5.   PAYROLL DEDUCTIONS

     (a)  Subject to the provisions of paragraph 6(e), an eligible employee may
          authorize payroll deductions for each pay period in any whole
          percentage amount between 1% (minimum) and 15% (maximum) of Total Pay
          (defined below). For purposes of this paragraph, the term "Total Pay"
          shall mean an employee's salary or wages for services performed for
          the Company and/or any parent or subsidiary corporations and received
          by such employee for services rendered during a specified pay period.

     (b)  All payroll deductions made for an employee shall be credited to
          his/her account under the Plan.
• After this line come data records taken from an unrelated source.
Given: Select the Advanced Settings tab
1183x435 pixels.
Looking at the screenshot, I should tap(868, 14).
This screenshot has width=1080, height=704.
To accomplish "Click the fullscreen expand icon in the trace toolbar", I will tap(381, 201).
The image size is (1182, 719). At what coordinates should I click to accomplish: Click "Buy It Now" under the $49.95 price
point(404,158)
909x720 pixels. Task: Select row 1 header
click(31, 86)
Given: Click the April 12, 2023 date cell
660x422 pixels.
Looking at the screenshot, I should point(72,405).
An employee may not make any separate
          cash payment into such account, nor may payment for shares be made
          other than by payroll deductions.

                                      A-2
<PAGE>

     (c)  An employee may discontinue participation as provided in paragraph 10,
          or reduce the percentage of his/her payroll deductions in the Plan,
          but cannot increase the rate of his/her payroll deductions during the
          Payment Period.

     (d)  Only full shares of Common Stock may be purchased pursuant to the
          Plan. Fractional shares shall not be purchased, and any balance
          remaining in an employee's account after a purchase, due to the
          prohibition against purchases of fractional shares, will be carried
          forward into the subsequent Payment Period.

6.   PAYMENT PERIODS AND STOCK OPTIONS

     (a)  The 3-month periods consisting of January 1 to March 31, April 1 to
          June 30, July 1 to September 30, and October 1 to December 31, are
          each "Payment Periods" during which payroll deductions may be
          accumulated under the Plan. Each Payment Period includes only regular
          pay days falling within such applicable Payment Period, provided,
          however, that the Committee (as defined in paragraph 16) may change
          the commencement and termination dates of the Payment Periods in order
          for the Company to satisfy the requirements of applicable federal and
          state securities laws relating to the offer and sale of Common Stock
          to employees pursuant to this Plan.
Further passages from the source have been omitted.